Island Lake's proposal, which faces a village board vote Thursday night, comes four years after a Lake County Health Department report revealed high phosphorous levels contributed to the poor health of the town's namesake lake.
Among the lake's problems is the absence of a diverse or healthy plant community, the report said. There's also an overabundance of algae.
"We have had major algae and duckweed issues on our lake for years," said Ken Wick, leader of the village's lake management committee. "The last two years have been especially bad with the presence of blue-green algae, which can have adverse effects on people and pets."
Island Lake's ordinance would ban nearly all uses of liquid, solid or granular fertilizers that contain any amount of phosphorous. The ordinance would apply to treatments by property owners or commercial lawn care companies.
Natural or organic fertilizer containing naturally occurring phosphorous, such as yard waste or compost, would be exempt from the ban.

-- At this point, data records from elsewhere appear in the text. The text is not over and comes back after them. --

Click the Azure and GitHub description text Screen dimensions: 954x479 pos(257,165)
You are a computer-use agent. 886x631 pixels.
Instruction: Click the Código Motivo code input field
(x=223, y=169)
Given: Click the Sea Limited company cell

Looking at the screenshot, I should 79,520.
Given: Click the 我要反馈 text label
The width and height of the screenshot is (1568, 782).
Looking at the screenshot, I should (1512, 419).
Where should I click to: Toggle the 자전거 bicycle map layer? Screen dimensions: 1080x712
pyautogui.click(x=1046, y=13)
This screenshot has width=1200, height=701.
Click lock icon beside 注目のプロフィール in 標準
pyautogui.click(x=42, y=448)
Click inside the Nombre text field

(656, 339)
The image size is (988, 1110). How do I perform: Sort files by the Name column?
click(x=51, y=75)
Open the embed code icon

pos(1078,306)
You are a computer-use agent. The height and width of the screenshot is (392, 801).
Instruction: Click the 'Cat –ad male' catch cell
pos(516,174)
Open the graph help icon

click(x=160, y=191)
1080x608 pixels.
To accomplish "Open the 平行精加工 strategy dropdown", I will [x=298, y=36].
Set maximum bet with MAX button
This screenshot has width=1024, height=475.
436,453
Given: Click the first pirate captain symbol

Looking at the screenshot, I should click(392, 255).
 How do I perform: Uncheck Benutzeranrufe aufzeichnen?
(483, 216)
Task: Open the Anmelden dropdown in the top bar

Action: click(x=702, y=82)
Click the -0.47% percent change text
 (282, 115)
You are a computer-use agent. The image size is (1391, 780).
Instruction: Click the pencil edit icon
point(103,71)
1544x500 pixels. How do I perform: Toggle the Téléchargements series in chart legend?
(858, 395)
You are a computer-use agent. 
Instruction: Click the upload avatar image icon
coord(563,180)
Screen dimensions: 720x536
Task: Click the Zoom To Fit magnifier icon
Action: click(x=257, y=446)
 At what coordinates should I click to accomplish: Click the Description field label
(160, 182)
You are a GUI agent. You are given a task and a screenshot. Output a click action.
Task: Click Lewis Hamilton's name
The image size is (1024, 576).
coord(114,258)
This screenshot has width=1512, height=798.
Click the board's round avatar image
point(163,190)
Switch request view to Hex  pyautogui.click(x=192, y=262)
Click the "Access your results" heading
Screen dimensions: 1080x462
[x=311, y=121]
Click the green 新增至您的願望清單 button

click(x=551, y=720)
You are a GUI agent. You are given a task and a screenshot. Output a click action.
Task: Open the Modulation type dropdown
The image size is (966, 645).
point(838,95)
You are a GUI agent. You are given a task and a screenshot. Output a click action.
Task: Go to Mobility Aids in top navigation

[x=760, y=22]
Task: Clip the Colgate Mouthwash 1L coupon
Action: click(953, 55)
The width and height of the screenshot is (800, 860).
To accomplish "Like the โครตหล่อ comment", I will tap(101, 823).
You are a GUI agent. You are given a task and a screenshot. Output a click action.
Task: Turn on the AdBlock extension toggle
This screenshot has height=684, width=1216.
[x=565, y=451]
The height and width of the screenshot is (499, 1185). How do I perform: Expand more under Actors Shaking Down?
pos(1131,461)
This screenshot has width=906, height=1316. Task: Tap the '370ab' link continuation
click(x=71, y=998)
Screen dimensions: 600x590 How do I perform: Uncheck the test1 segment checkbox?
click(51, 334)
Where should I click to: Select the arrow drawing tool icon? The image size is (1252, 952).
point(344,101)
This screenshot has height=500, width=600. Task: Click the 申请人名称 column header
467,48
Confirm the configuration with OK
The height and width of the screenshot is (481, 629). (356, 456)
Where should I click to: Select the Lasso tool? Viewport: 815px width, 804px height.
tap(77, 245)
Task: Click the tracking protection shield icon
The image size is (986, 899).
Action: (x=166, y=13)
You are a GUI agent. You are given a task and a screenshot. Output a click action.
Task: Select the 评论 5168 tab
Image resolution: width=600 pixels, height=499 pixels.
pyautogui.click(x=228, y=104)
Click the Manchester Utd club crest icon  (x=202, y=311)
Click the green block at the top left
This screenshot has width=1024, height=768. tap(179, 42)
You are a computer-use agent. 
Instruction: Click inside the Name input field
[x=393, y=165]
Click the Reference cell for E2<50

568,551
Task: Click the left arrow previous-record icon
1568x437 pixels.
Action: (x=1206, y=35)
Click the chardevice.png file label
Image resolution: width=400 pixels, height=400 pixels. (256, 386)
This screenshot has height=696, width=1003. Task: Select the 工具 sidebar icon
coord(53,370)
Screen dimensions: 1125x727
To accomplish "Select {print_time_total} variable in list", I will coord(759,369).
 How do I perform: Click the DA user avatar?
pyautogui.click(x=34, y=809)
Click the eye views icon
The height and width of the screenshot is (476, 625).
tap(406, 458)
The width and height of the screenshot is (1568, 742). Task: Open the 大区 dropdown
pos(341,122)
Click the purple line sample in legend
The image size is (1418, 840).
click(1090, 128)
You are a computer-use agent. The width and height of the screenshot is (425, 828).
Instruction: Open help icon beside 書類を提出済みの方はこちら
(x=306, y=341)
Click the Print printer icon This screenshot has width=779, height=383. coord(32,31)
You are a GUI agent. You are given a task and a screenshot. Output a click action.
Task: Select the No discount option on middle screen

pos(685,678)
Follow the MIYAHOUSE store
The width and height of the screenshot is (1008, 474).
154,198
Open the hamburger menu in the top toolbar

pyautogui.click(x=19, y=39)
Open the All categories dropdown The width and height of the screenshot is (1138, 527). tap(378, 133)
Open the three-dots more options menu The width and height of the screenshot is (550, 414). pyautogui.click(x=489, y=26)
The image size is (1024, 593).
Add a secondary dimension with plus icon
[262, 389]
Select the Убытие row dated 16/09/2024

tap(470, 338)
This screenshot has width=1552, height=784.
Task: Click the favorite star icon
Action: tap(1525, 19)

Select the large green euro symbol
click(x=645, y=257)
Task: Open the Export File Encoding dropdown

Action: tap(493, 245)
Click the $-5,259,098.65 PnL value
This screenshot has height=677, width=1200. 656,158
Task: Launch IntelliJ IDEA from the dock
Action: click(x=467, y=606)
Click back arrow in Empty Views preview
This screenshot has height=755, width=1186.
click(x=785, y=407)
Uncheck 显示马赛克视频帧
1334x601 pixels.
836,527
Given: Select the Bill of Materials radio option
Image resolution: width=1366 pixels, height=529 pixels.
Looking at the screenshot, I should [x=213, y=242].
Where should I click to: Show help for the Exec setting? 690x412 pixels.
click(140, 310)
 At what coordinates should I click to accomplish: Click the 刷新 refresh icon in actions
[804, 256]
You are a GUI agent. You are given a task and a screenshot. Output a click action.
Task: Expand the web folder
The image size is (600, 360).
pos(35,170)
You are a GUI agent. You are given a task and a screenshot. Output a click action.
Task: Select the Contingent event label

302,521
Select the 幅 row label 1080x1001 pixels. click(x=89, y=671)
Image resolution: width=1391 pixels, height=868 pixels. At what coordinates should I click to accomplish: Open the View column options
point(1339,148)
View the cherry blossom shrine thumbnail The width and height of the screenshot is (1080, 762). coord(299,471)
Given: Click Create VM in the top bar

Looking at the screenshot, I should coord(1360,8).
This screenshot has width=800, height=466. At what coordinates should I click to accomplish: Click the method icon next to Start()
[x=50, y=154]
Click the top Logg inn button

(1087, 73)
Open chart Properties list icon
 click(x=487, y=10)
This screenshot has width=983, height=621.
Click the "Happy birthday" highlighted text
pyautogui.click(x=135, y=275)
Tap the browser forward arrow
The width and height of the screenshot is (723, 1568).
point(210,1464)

Fertilizer containing phosphorous would be allowed on flower beds, vegetable gardens and newly seeded or sodded areas. Farmers or agricultural companies could use it to grow crops, too.
Retail businesses that sell fertilizer would have to post signs explaining the village restricts the use of fertilizers containing phosphorous.
Violators would face fines ranging from $100 to $1,000 per offense.
Wick doesn't expect the restrictions, if approved, will result in immediate improvement on the lake.
"However, we should start to see less algae in years to come, as long as residents and landscapers abide by this new ordinance," he said. "It will definitely be a long-term thing."
If trustees approve the move, Island Lake would join Antioch, Gurnee, Libertyville, Lindenhurst and Mundelein among the suburbs restricting the use of fertilizers with phosphorous.
Illinois banned lawn care companies from using fertilizers with phosphorous on residential lawns in 2010. State law also limits the amount of phosphorous in cleaning agents, such as detergents.
Thursday's board meeting is scheduled for 7:30 p.m. at village hall, 3720 Greenleaf Ave.
Wick doesn't expect any public opposition.
"Its an easy ordinance proposal to defend," he said. "It's a no-brainer to help the environment and our namesake lake."